Nos Estados Unidos, uma decisão judicial recente alterou significativamente o panorama ao permitir que empresas de inteligência artificial comprem livros físicos, façam a digitalização e, em seguida, destruam as cópias originais. Essa prática, alinhada ao fair use, foi respaldada por um juiz no caso da Anthropic, desde que a aquisição dos livros seja realizada de maneira legal e que apenas uma digitalização ocorra antes da eliminação do material físico.
O caso, denominado Bartz v. Anthropic PBC, surgiu a partir da iniciativa de autores como Andrea Bartz, Charles Graeber e Kirk Wallace Johnson. Apesar de um acordo de US$ 1,5 bilhão que envolveu cerca de 500 mil livros, as acusações apontavam que a Anthropic teria ilegalmente acessado cerca de 7 milhões de obras, utilizando serviços frequentemente associados à pirataria.
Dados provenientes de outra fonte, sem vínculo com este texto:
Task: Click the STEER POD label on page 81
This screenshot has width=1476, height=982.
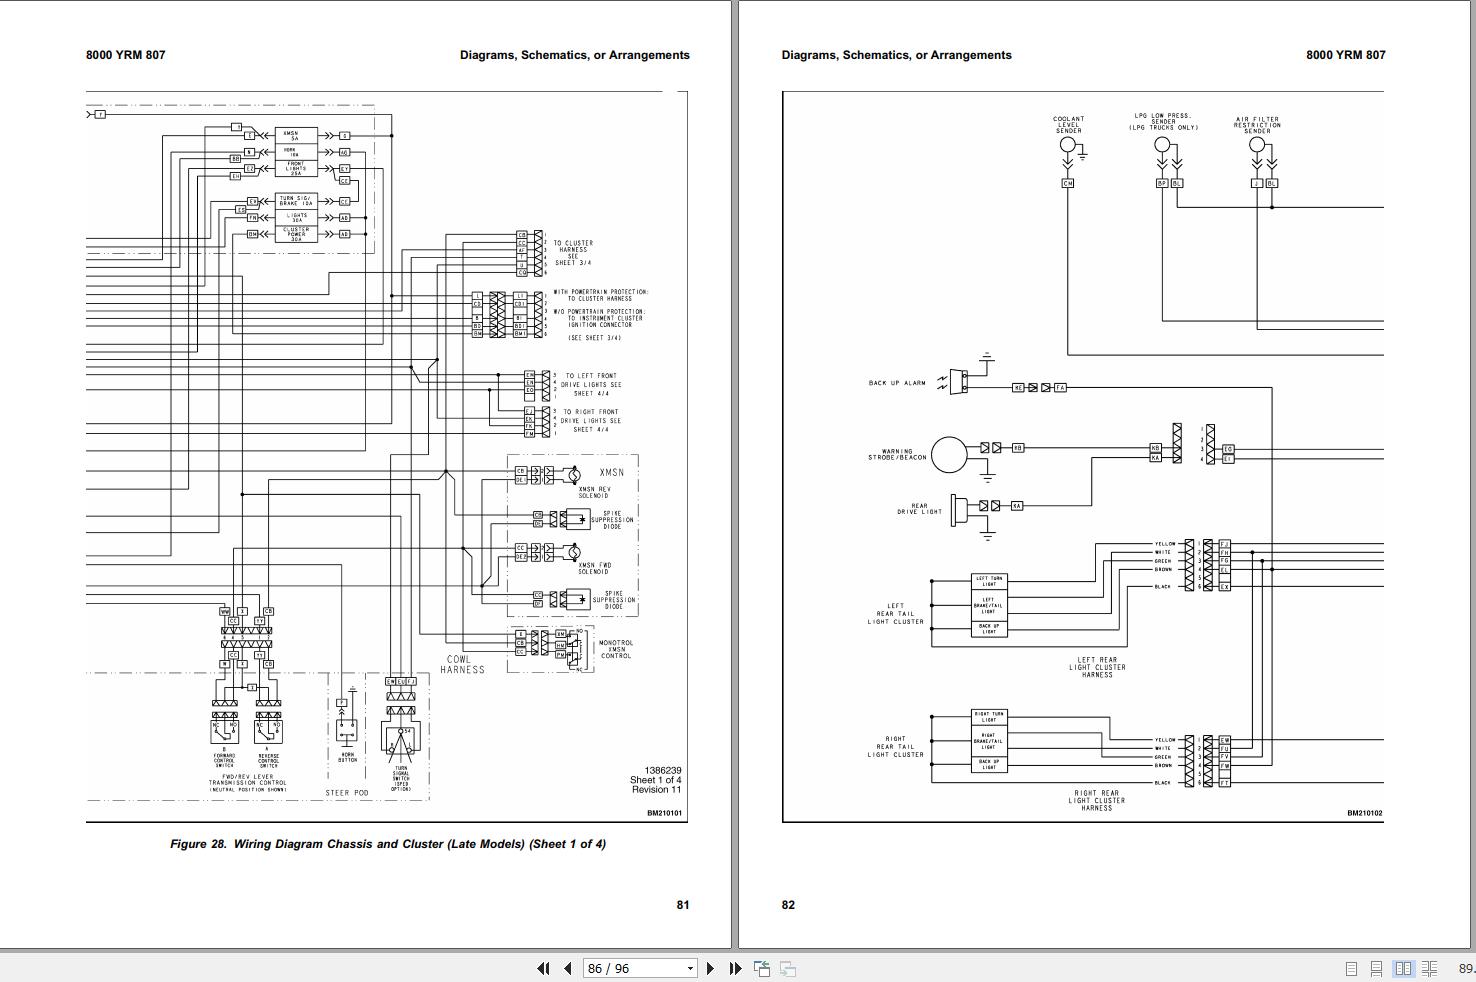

Além disso, essa decisão reafirmou a legalidade em destruir os livros para o desenvolvimento de algoritmos de inteligência artificial.
Com a aplicação dessa nova interpretação, após a compra e a destruição dos livros, a empresa mantém o controle sobre os dados digitais, não sendo necessária a autorização dos autores para o uso dessas informações no treinamento de suas ferramentas de IA.
A reação no setor editorial foi intensa. O The Telegraph reportou um crescimento notável na aquisição de livros raros e esgotados por parte de empresas de tecnologia que almejam sua digitalização. Esse fenômeno levantou questões sobre a conservação de obras históricas e patrimônio cultural, especialmente em situações em que há poucas cópias disponíveis.
Iniciativa do Projeto Panamá e seus objetivos com livros antigos
Em 2024, a Anthropic lançou o Projeto Panamá, visando ampliar a coleção de livros utilizados para o treinamento do assistente de inteligência artificial Claude. Documentos judiciais indicaram que o projeto operava de forma sigilosa, instruindo os colaboradores a não discutirem suas atividades em público ou com pessoas externas à empresa.
O procedimento começa com a aquisição de grandes quantidades de livros, incluindo edições raras e antigas. Essas obras passam por um processo que utiliza máquinas hidráulicas para remover capas e separar páginas. Após a digitalização, os livros são reduzidos a polpa de papel e completamente destruídos.
A preferência por obras publicadas antes do surgimento da inteligência artificial generativa está ligada à necessidade de dados de qualidade para os modelos de treinamento. Estudos divulgados nas revistas Nature e Physical Review Letters enfatizam que o uso excessivo de conteúdos gerados por outras IAs pode prejudicar a eficácia desses sistemas.
Pesquisas demonstram que a adição de até um único dado criado por humanos pode evitar sérios erros em sistemas que operam com dados sintéticos. Por essa razão, as obras anteriores à era da IA generativa são vistas como fontes valiosas de conteúdo autêntico, ideais para formar a base dos modelos de inteligência artificial.